- Provided text:
+ + + + + + +

On Saturday, I bumped into Rob at a “After Thanksgiving Party” and we discussed the use of X-Grey at Negiyo [1], at least, those parts of Negiyo email that Rob helps to manage.
The code, as is, won't work with their setup. First problem, the sheer volume of email—something like 100,000 connections per second. These are fed through two load balancers and farmed out to about 100 servers, so each server is responsible for 10,000 connections per second. While I suspect X-Grey can handle 10,000 connections per second, the major problem are the load balancers—there's just no guarantee that the load balancers will be consistent on which machine they send the connection to.
For instance, we have some machine, on IP (Internet Protocol) address 10.20.30.40 sending an email from alice@example.net to bob@negiyo.com. The load balancer will send that to server A, which doesn't find the tuple [10.20.30.40 , alice@example.net , bob@negiyo.com], stores it for later reference, and sends back “try again later.” Later, the machine at 10.20.30.40 tries sending the email again, only this time, the load balancer sends the connection to server B, which doesn't find the tuple, stores it, and sends back “try again later.” Lather, rinse, repeat until the sender gives up, or the load balancer manages to send the traffic to a machine that actually has the tuple stored.

+ + + + + + +

- Jobs:
A - Extract the stretch of the X-Grey post from "The code, as" through "the connection to.".
B - Answer these questions using the post about X-Grey at Negiyo:
(i) At what kind of party did the writer bump into Rob?
(ii) About how many servers are the connections farmed out to?
(iii) What IP address does the sending machine have in the example?
C - Write what comes next in the post about X-Grey and the Negiyo load balancers, starting after its final sentence.
The material after this point comes from a different source than the X-Grey post.

- Dataset excerpt:
+ + + + + + +

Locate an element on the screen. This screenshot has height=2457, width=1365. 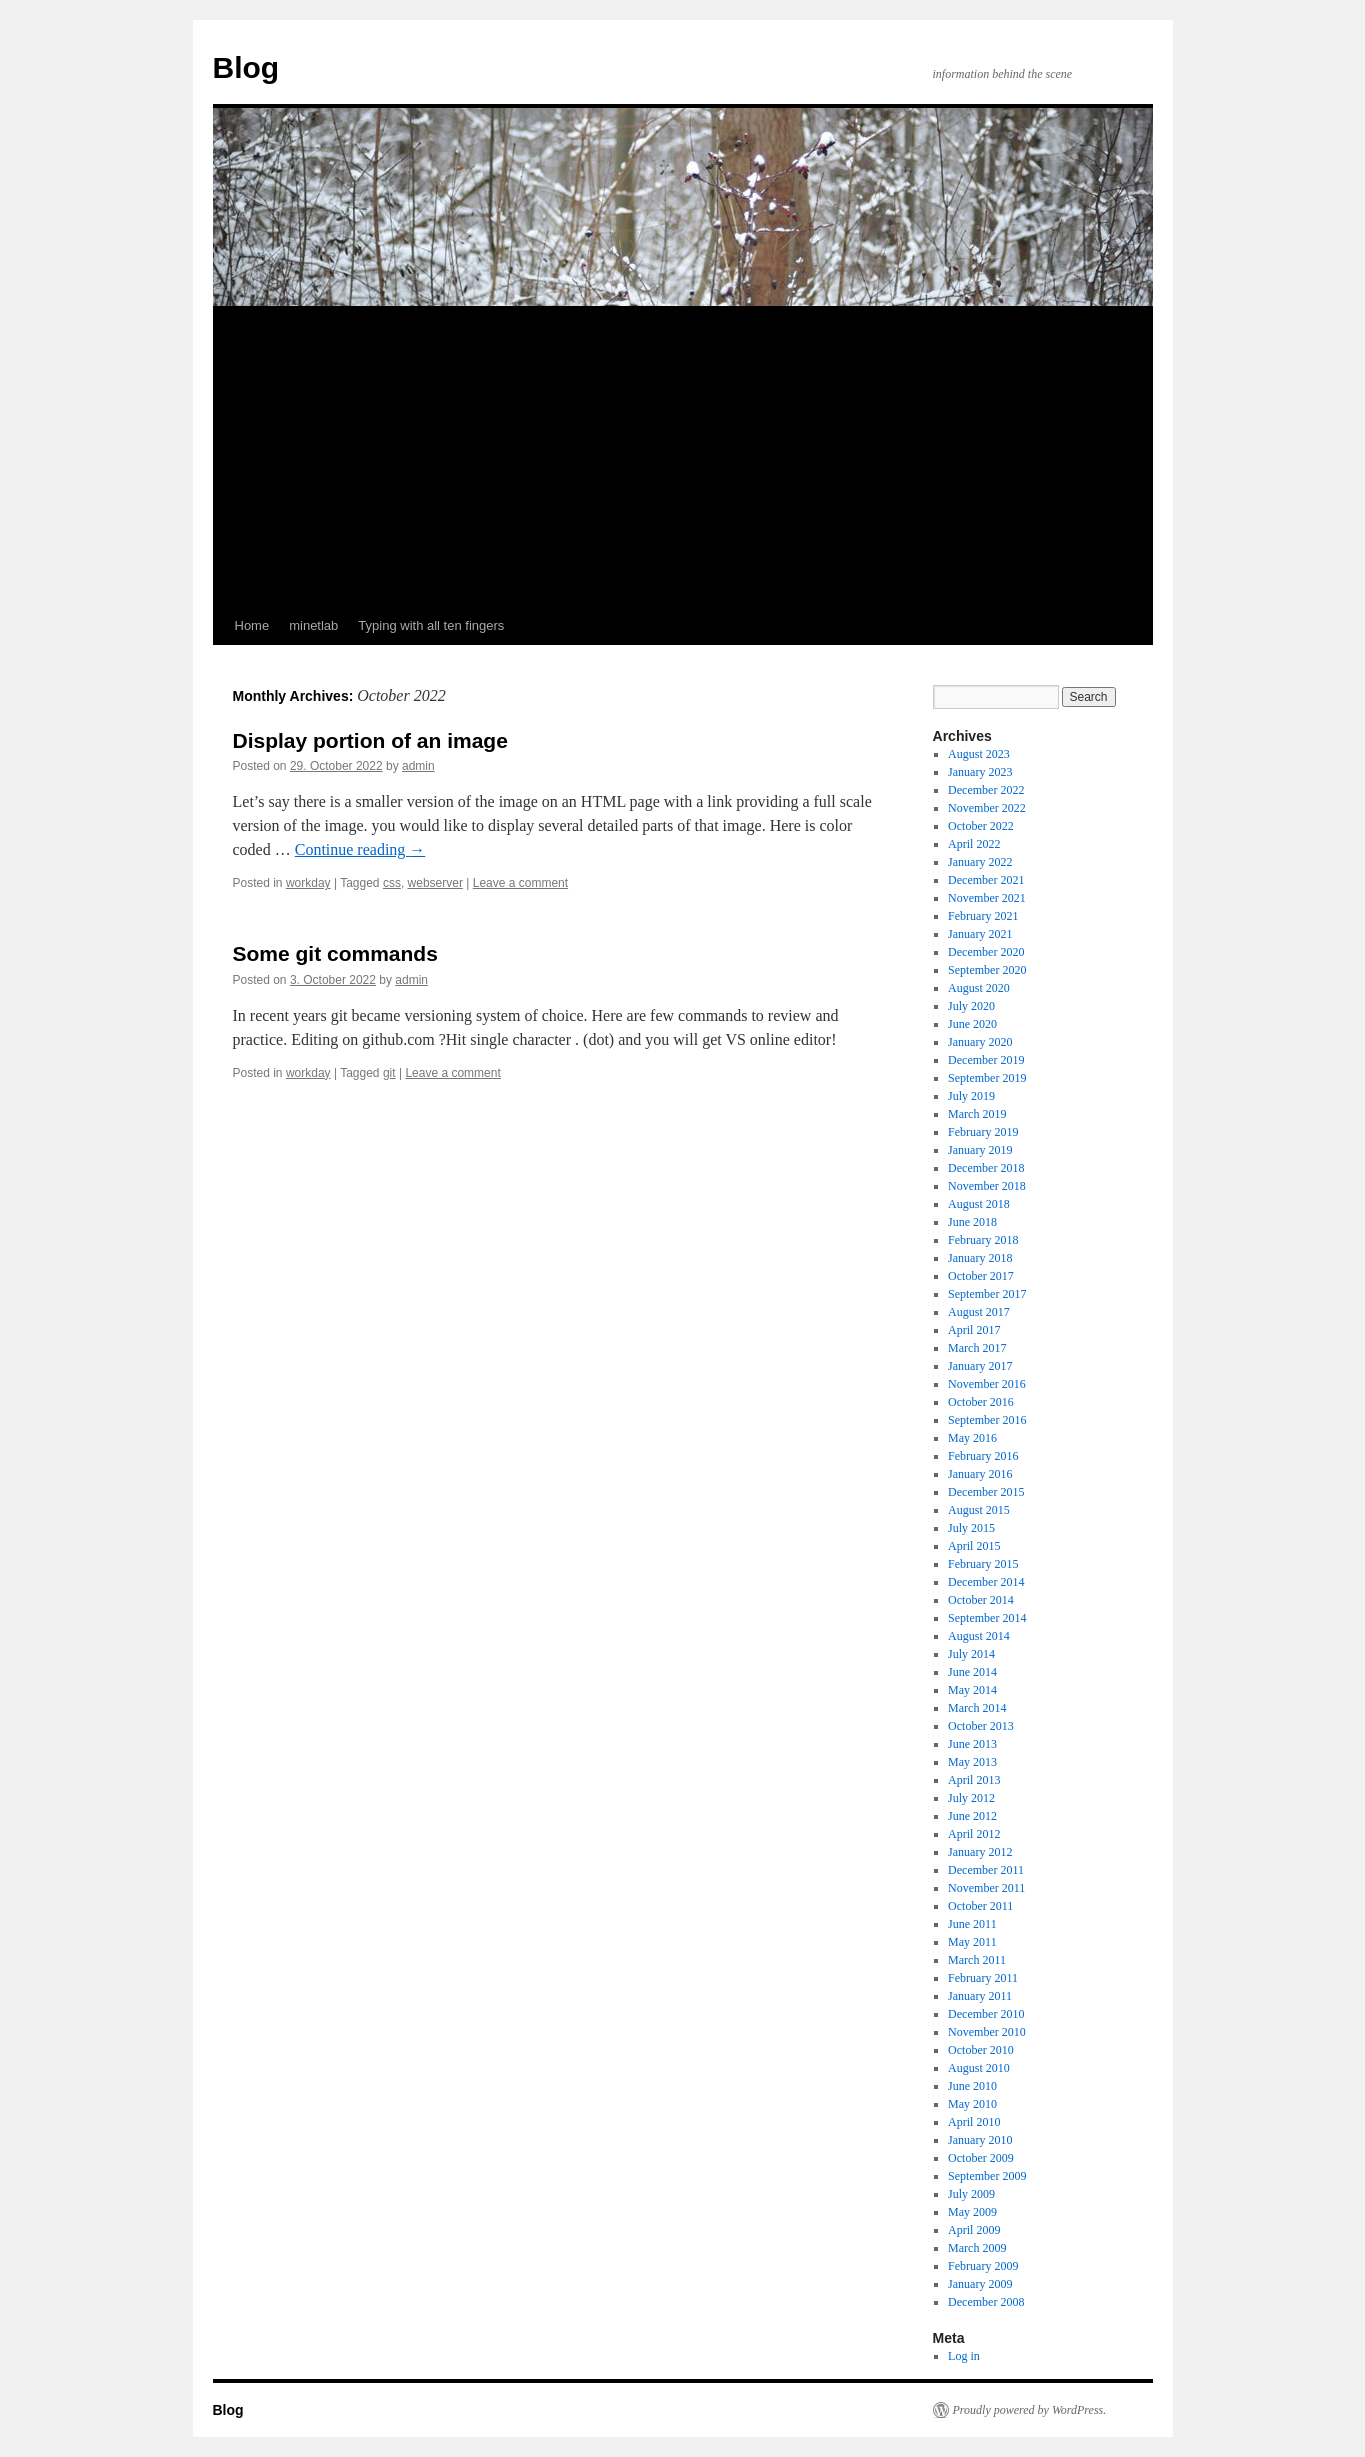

+ + + + + + +

- The answers:
A -
The code, as is, won't work with their setup. First problem, the sheer volume of email—something like 100,000 connections per second. These are fed through two load balancers and farmed out to about 100 servers, so each server is responsible for 10,000 connections per second. While I suspect X-Grey can handle 10,000 connections per second, the major problem are the load balancers—there's just no guarantee that the load balancers will be consistent on which machine they send the connection to.

B -
(i) An "After Thanksgiving Party."
(ii) About 100 servers.
(iii) 10.20.30.40.

C -
There's just no way of knowing which server the load balancer will send the traffic to. So, we point all the servers to a single greylist server, which now has to handle 100,000 requests per second. Okay, so assuming X-Grey can handle that load (it's a real beefy box on a fat pipe), and given that we store greylisted tuples for six hours … carry the one … 2,160,000,000 tuples.
Blink.
Blink.
Okay, now that I'm actually doing the math instead of sitting around in a comfortable chair listening to Rob while chowing down on turkey and stuffing, I find it rather difficult to believe that Negiyo is getting around 8½ billion emails per day—even a billion per day is stretching my credibility. The worst we get at The Company is 8 per second, with an average hovering around 1.4 (or 122,540 per day, which I calculated twice, using two different statistics that are recorded). More believable is 100,000 per hour (or even up to 1,000,000 per hour, which is 11 emails per second).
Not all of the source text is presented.